Overview
The overarching goal of the Zimowski laboratory is to further elucidate the intricacies of coagulation regulation. This research focus began by exploring the effects of a novel deletion in exon 13 of the coagulation factor V gene, with encodes the B-domain of the factor V (FV) protein. This novel deletion was identified in a patient with an unexplained bleeding disorder and is unique in that it should result in a terminal frameshift and premature stop codon leading to a functionally null allele. Yet, this patient’s FV activity level was normal. This deletion is thought to drive the production of alternatively-spliced truncated FV transcripts capable of binding to the C-terminal tail of tissue factor pathway inhibitor alpha with high affinity, ultimately increasing the plasma concentration of this natural anticoagulant protein. Similar shortened FV protein have been shown to exist naturally in the form of platelet FV and FV activation intermediates, suggesting a physiologic role for these truncated FV isoforms in regulating the initiation of coagulation. This work authenticates the presence of additional processes governing the fine balance within our hemostatic system and highlights its complexity.
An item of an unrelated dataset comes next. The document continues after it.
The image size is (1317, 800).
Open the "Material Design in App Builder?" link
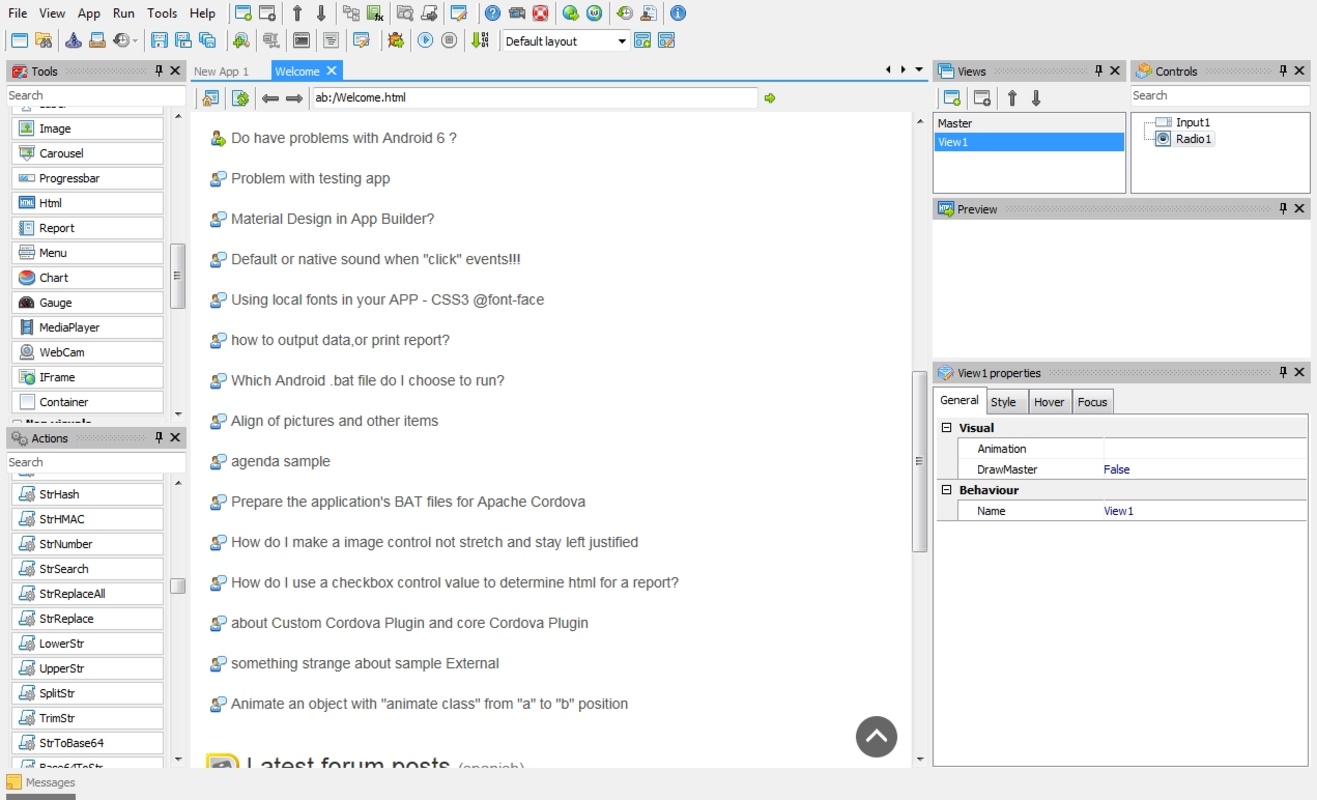tap(332, 219)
We are actively working to uncover the elements and mechanisms involved in the unconventional FV alternative splicing event and to correlate changes in FV splicing with altered tissue factor pathway inhibitor (TFPI) levels. Furthermore, we hope to correlate these changes in FV and TFPI in vivo with both abnormal bleeding as well as venous thrombosis.
Dr. Zimowski is also a member of the clinical hemostasis and thrombosis team at the Aflac Cancer and Blood Disorders Center at Children’s Healthcare of Atlanta. Dr. Zimowski maintains a strong interest in clinical research regarding patients with disorders of hemostasis and thrombosis including the hemophilia and the rare bleeding disorders.